Ce roman figurait sur la liste des 17 lectures préférées de Barack Obama en 2020. Le 44e occupant de la Maison-Blanche ne s’y trompait pas : l’auteure primée de Station Eleven signe ici un remarquable cinquième ouvrage.
Jusqu’à présent, toute la production d’Emily St. John Mandel était placée sous le signe des littératures de l’imaginaire : roman policier pour ses trois premières œuvres (Dernière nuit à Montréal, On ne joue pas avec la mort et Les variations Sebastian), science-fiction pour Station Eleven. On pourrait supposer qu’un récit inspiré de l’affaire Madoff et de la pyramide de Ponzi verserait moins dans la fiction de genre. Et pourtant, l’auteure trouve le moyen de transposer, avec un doigté exquis, un scandale financier dans une histoire de revenants.
Composé de plusieurs segments narratifs situés entre 1994 et 2029, L’hôtel de verre retrace surtout l’histoire de Vincent Smith, une jeune femme originaire de l’île Caiette, près de Vancouver. Secouée par la noyade de sa mère quand elle avait treize ans, Vincent est devenue une adolescente rebelle. Un graffiti tracé sur les vitres de son école, « Envolez-moi », traduit bien son désarroi. Son père vit désormais à Toronto et son demi-frère Paul, venu terminer son secondaire à Caiette afin de veiller sur elle (tâche dont il s’acquittera très mal), reste une sorte d’étranger pour Vincent. Les choses prennent toutefois un autre cours quelques années plus tard quand la jeune femme, officiant comme barmaid à l’hôtel Caiette, sur son île natale, rencontre le riche homme d’affaires Jonathan Alkaitis. Bien qu’il ait trois fois son âge, il lui propose de devenir sa concubine et de mener la grande vie. Vincent accepte et s’en accommode parfaitement jusqu’au jour où les masques tombent : Alkaitis est un escroc et il a dilapidé les économies de nombreux investisseurs. Le destin de Vincent s’en trouve alors à nouveau bouleversé.

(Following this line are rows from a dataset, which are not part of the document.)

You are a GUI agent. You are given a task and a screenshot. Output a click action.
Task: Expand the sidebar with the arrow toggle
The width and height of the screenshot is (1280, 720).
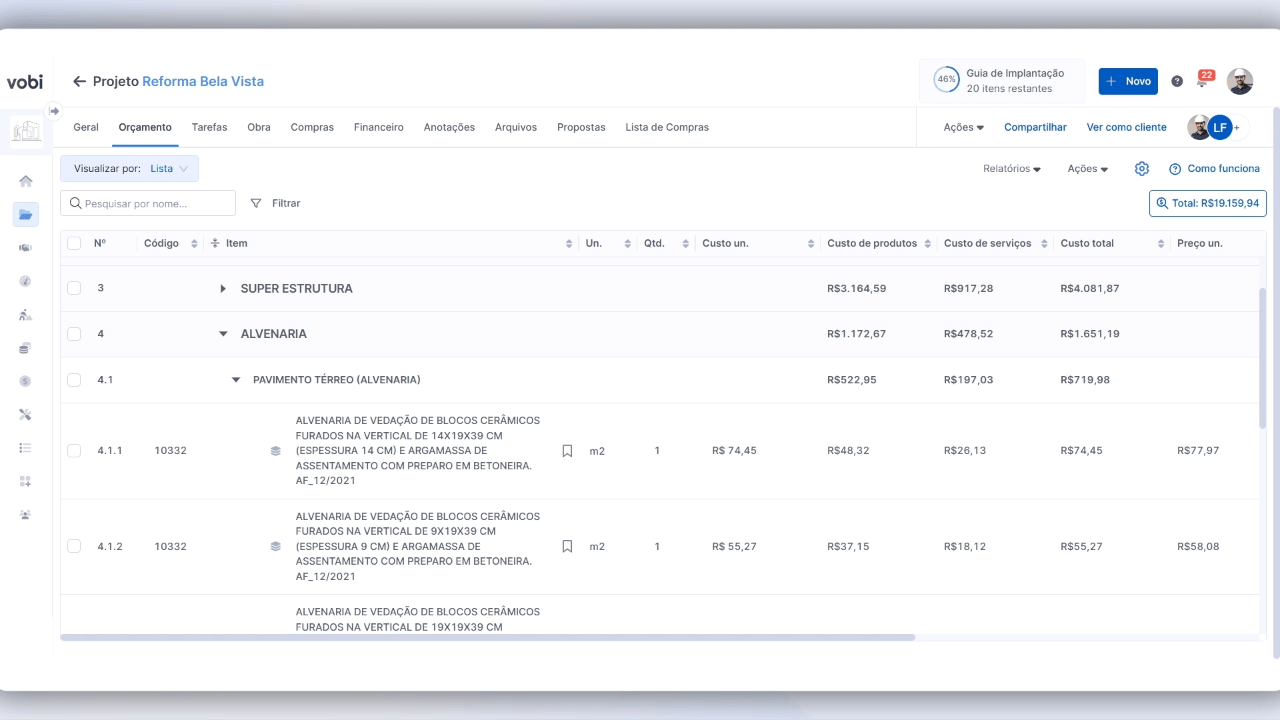coord(54,111)
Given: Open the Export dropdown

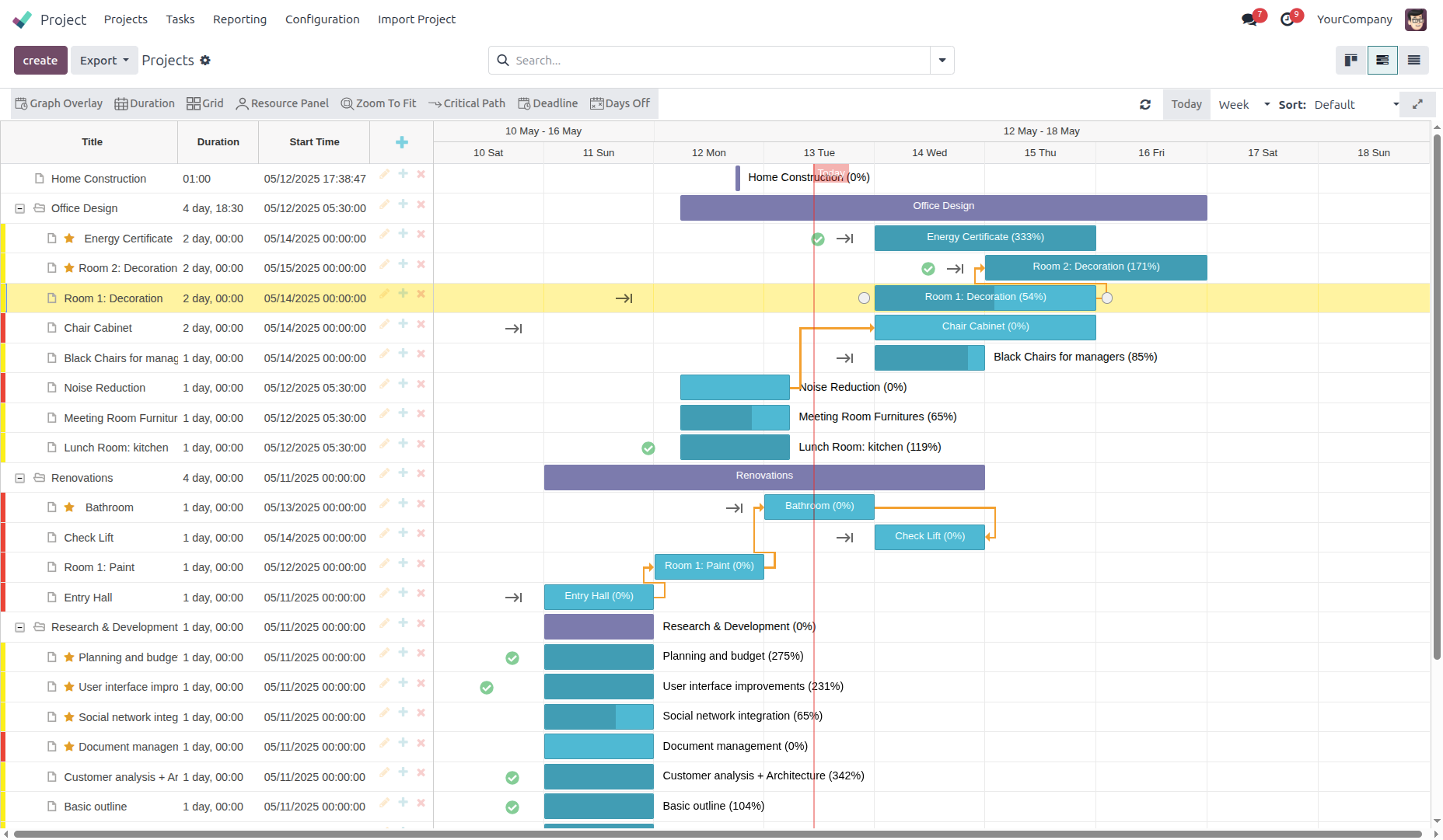Looking at the screenshot, I should coord(104,61).
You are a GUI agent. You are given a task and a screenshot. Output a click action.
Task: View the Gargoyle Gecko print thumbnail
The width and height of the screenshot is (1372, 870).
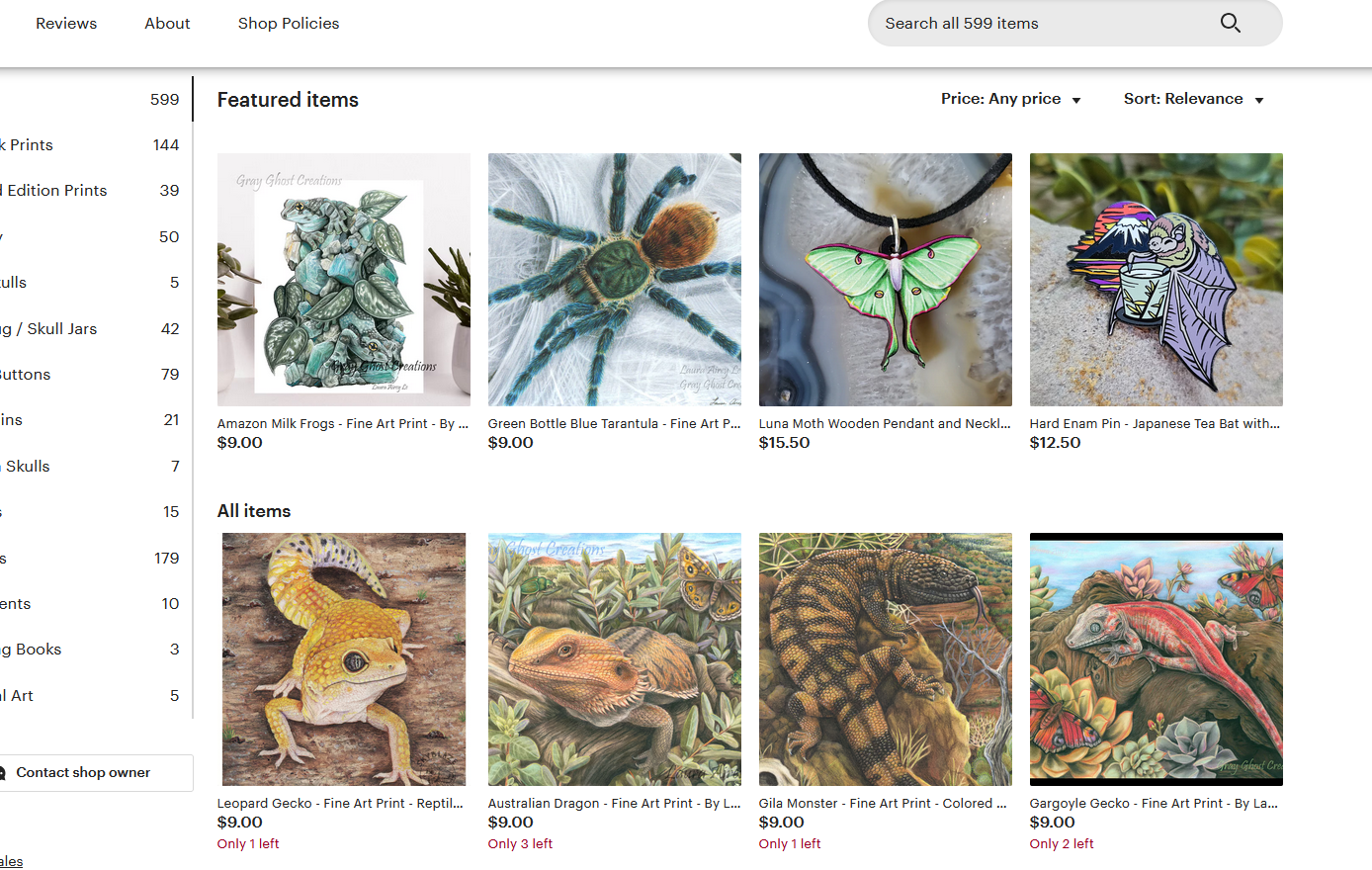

Mandel insère adroitement des figures de revenants dans son récit. Pas au point de faire de L’hôtel de verreun roman fantastique, mais assez pour filer une troublante métaphore. Ainsi Paul, après avoir causé la mort de trois musiciens en leur refilant par mégarde de la mauvaise ecstasy, les voit brièvement réapparaître. Alkaitis, condamné à 170 ans de prison, s’évade par la pensée dans une « contrevie » formée de décisions différentes et peuplée de fantômes. Leon Prevant – personnage de Station Eleven qui évolue ici dans un univers parallèle – devient une sorte de spectre après avoir tout perdu. Un roman magistral.